### EXERCISE AIM
What comes next in the text on hip impingement and yoga? Write the next part, picking up after its final sentence.

### STUDY TEXT
╭──

Our anatomy is not identical. We do not come off an automotive assembly line, and this is especially true of the hip, a ball and socket joint. The hip's socket is deep but still allows a great deal of motion. The socket is surrounded by a cartilage ring (acetabular labrum) that is easiest to imagine as a picket fence around the socket. The ball is connected to the thigh bone by a slightly narrowed area known as the femoral neck. Some people have extra bone at the junction of the ball and femoral neck. This extra bone formation can impact against the roof of the socket and cause an impingement in the joint. This impingement can chip off fragments of cartilage that lines the joint, and it can tear the cartilage ring around the socket. Known clinically as a CAM femoroacetabular impingement (FAI) and acetabular labral tear, these injuries cause pain in many, but not all, patients, as a 2012 research article reported (Register B, et. al. Am J Sports Med 2012).

The injuries described above occur when the hip's range-of-motion is pushed. Yoga can certainly lead to femoroacetabular impingement and acetabular labral tears. One of the key goals of hatha yoga is to improve flexibility. A patient with a CAM-type FAI will have less ability to reach a commonly accepted level of hip range of motion due to the bony anomaly. The only way to know if a patient has impingement is to have a clinical examination of the hip. If the symptoms and the subtle loss of specific ranges of motion suggest FAI, special X-rays can measure the degree of the bony anomaly. An MRI known as an MR arthrogram can also reveal the bony anomaly, as well as ball-and-socket cartilage damage, and cartilage ring tear(s).

╰──

### PROVIDED RECORDS
╭──

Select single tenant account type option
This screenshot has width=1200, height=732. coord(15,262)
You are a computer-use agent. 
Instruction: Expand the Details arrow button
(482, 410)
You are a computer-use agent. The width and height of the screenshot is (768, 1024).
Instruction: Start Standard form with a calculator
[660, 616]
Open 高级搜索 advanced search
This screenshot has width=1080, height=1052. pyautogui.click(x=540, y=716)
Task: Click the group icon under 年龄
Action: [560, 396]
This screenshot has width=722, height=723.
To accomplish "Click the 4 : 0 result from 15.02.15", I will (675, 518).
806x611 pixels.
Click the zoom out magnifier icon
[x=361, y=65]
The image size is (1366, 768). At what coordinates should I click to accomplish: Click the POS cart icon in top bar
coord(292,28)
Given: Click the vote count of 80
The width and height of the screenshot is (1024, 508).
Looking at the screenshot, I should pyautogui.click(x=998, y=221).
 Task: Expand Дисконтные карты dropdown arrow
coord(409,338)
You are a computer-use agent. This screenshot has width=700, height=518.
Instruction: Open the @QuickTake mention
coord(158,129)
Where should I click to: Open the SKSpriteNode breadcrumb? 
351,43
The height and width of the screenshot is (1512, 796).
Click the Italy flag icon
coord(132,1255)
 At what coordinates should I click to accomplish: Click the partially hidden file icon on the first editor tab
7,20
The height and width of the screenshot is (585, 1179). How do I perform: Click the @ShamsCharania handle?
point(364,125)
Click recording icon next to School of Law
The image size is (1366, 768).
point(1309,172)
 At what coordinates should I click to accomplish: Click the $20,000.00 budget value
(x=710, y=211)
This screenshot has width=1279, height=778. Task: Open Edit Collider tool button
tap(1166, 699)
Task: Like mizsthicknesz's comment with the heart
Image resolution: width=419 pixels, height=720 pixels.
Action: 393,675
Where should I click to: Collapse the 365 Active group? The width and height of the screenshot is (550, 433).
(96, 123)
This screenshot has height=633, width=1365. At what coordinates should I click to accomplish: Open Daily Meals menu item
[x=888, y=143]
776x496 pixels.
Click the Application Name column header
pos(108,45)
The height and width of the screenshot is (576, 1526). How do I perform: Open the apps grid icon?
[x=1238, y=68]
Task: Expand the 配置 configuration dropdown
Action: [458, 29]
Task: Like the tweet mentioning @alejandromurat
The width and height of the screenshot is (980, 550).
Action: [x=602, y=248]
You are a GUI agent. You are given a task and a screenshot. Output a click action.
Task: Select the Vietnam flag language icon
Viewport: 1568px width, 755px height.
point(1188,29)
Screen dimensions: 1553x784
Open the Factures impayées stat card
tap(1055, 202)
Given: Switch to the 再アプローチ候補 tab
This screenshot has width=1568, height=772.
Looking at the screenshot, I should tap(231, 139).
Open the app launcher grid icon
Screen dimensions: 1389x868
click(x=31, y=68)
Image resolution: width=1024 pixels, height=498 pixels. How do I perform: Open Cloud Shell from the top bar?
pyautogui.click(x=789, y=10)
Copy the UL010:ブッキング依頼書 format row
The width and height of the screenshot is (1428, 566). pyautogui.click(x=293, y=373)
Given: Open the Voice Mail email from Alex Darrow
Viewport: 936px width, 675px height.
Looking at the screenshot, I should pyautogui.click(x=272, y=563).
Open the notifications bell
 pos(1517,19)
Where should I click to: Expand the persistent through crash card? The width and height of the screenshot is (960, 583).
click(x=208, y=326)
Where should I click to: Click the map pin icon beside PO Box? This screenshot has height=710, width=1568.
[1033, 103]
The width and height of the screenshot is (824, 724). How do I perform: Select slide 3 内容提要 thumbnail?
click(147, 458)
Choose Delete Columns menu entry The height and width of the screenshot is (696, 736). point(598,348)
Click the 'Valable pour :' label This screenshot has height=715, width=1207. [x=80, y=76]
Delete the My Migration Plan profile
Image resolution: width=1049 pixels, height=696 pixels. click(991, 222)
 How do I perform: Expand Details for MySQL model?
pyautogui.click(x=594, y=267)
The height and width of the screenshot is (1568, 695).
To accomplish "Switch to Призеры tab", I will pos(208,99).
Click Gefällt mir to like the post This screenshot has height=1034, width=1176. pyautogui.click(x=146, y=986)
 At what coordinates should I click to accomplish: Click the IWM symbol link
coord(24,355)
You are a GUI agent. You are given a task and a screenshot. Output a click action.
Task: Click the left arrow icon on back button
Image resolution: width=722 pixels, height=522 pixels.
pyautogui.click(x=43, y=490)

╰──

### RESPONSE TO THIS EXERCISE
While these pathologies may be the cause of hip pain, again, not everyone with such MRI findings has hip pain. The pain may be caused by other structures in the hip, such as inflammation of the capsule/ligaments, the lining of the capsule (synovium), bursitis or tendinitis. In the end, the clinical exam is most important, and the patient should be treated, not the images. It is important to have a surgical opinion, but you should try a bout of conservative care first.

Those who practice yoga need to realize that our differing anatomies mean every yoga position is not for every person. Injuries may be reduced considerably if both instructors and students are more patient in pushing the body's physical limits. That said, a hip impingement may not necessarily be able to be "stretched out" and further stretching could cause more harm.

Try to be very honest with yourself. If you have hip joint discomfort during a yoga exercise, stop the exercise. The concept of "no pain, no gain" is invalid. This expression was only meant to address the brief, temporary discomfort of a lack of oxygen in a muscle along with a lactic acid peak. Joint pain is a different matter.